## Extract to read
▬▬▬▬▬▬
As someone who’s managed to make a good living for the past two and a half years as an independent scholar—or freelance researcher or consultant or whatever the heck it is that I do—I want this to be true. Honestly, though, I think it’s still very, very hard to survive professionally without a regular paycheck and an institutional or corporate mooring, and the vast majority of people who try will fail.
Why? Let’s start with Perlstein’s story. His mouse meth-lab project raised about $25,000 on Kickstarter. Getting one $25K chunk of funding is great, but it’s hardly going to make your year. For that, you’re going to need to string together at least a few projects of that size or larger (remember, that funding also has to cover research expenses). Each of those projects will require a proposal or crowdfunding campaign, and those things take a lot of unpaid time to put together. Most projects won’t have a Breaking Bad hook like Perlstein’s did, and many attempts to inject that kind of playful tone and pop-cultural relevance into your marketing campaign will fall terribly flat.
I get the sense that lots of social scientists considering alternatives to academia see consulting as one way to fill the gaps between funded projects. In principle, that’s true. In practice, though, it’s a bad bet. In a follow-up to his unorthodox retirement announcement, Phil Schrodt had this to say about consulting:
I may have tossed out a dangerously attractive concept that will be even more attractive in six weeks when you are grading bluebooks. Two very important caveats:
- I’ve already been doing this for about twenty-five years and have both networks, and at the moment four independent income streams.
- I have demonstrated technical skills.
The first in particular takes quite a while—and no small amount of luck—to develop, and simply going out on your own early in a career—and I’m not really on my own, again, I’ve got long-established networks—is probably not advisable.
▬▬▬▬▬▬
## Work request 1
Answer these from the passage on independent scholarship:
(a) For how long has the writer made a living as an independent scholar?
(b) About how much did Perlstein's mouse meth-lab project raise on Kickstarter?
(c) How many independent income streams does Schrodt say he has at the moment?
▬▬▬▬▬▬
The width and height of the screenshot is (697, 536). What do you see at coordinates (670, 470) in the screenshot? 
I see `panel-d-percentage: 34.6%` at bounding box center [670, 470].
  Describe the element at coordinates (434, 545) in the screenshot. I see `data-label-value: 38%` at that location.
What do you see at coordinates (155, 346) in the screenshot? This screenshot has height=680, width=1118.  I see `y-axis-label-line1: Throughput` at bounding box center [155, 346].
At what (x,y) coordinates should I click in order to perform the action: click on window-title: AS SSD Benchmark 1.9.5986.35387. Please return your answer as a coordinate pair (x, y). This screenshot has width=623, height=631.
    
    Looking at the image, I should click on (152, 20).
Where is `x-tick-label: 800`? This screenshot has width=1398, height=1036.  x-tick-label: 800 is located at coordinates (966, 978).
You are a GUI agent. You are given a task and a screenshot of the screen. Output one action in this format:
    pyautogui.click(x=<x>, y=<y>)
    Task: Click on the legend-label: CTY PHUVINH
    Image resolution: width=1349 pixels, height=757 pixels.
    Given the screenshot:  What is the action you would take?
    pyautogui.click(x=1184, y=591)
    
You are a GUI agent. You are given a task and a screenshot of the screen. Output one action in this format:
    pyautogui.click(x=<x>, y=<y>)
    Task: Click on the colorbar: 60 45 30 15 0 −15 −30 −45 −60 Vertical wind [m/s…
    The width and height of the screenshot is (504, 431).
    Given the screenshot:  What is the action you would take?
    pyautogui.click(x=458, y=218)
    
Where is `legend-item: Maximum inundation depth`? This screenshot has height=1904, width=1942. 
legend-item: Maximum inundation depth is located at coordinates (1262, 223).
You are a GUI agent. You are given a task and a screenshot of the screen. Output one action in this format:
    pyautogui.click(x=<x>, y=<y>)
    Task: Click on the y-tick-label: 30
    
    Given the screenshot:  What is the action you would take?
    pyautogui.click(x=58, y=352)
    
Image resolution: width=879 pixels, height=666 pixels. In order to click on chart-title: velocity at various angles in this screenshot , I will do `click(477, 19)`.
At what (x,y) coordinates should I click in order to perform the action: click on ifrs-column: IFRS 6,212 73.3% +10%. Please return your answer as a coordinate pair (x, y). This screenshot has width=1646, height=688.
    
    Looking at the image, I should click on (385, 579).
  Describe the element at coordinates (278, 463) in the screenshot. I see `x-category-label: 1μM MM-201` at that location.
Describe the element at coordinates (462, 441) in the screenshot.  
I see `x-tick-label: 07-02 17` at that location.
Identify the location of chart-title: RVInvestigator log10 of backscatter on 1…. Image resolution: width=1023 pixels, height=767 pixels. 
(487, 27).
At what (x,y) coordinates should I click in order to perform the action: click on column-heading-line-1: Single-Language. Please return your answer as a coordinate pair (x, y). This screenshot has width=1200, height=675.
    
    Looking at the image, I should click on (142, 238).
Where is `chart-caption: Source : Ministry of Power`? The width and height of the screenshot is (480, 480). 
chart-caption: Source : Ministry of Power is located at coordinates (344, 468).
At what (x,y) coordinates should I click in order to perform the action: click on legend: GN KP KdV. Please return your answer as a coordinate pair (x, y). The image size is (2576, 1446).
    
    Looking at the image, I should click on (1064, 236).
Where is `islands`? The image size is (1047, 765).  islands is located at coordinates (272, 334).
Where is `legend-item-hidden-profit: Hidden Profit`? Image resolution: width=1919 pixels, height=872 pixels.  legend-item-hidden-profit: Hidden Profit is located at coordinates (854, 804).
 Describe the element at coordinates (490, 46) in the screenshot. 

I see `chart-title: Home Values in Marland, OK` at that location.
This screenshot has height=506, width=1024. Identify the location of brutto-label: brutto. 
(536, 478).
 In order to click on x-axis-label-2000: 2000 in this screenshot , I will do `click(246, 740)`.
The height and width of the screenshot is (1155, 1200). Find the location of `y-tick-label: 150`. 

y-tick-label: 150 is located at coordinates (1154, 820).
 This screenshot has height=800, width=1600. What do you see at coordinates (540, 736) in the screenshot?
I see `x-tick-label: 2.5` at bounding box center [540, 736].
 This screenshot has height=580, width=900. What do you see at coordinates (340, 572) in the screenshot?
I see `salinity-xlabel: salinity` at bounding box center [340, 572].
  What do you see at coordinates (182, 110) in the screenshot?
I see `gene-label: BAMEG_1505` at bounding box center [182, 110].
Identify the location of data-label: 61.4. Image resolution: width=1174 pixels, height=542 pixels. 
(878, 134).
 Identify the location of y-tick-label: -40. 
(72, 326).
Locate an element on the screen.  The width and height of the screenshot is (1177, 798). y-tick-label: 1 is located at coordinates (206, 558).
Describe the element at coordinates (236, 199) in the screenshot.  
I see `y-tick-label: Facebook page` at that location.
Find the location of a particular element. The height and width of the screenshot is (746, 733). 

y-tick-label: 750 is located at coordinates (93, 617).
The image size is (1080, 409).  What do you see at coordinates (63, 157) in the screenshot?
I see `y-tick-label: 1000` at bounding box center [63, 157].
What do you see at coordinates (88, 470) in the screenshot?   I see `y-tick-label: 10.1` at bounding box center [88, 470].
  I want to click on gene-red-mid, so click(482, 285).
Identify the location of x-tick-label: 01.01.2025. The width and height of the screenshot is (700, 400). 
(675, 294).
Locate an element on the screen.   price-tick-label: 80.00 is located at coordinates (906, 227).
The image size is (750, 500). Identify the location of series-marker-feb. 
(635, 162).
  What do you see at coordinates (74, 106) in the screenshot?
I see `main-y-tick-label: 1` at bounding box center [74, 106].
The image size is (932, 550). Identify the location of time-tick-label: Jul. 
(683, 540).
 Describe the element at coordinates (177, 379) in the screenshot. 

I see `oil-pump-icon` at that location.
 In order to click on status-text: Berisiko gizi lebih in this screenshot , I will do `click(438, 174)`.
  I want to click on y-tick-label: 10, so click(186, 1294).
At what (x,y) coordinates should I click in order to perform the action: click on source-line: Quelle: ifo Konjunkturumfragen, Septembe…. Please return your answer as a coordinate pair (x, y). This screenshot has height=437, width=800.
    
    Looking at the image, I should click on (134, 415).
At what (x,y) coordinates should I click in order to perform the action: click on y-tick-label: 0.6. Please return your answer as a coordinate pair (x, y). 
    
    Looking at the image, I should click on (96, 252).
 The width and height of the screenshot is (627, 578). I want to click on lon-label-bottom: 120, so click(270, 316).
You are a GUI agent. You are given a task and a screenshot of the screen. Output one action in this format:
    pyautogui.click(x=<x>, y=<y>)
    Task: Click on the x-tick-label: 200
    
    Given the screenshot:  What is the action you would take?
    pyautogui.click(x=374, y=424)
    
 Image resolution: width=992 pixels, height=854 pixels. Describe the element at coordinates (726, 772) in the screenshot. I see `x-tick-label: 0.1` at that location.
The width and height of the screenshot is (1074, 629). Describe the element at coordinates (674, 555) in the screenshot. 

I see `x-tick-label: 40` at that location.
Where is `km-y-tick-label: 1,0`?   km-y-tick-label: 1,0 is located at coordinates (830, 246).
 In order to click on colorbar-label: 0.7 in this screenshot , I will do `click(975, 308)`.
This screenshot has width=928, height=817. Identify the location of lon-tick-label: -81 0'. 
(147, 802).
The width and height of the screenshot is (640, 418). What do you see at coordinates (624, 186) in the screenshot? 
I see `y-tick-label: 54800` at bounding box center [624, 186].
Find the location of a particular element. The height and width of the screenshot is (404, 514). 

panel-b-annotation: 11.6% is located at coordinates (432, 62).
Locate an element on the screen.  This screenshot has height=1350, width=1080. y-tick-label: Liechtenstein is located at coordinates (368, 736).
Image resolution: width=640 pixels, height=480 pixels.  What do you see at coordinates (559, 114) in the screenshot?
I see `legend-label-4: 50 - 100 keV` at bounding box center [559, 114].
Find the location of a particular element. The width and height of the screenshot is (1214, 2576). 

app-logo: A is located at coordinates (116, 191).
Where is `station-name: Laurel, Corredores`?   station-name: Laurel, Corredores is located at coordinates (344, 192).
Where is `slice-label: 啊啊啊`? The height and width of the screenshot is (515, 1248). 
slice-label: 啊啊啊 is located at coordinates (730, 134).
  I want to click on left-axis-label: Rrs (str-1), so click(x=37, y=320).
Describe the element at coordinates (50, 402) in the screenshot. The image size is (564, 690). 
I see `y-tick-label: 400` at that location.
▬▬▬▬▬▬
## Work request 2
Echo the lines of the listing exactly, starting with the line with "Describe the element at coordinates (50, 402)" and going on through the end of the listing.

## Output 1
(a) Two and a half years.
(b) About $25,000.
(c) Four.

## Output 2
Describe the element at coordinates (50, 402) in the screenshot. The image size is (564, 690). 
I see `y-tick-label: 400` at that location.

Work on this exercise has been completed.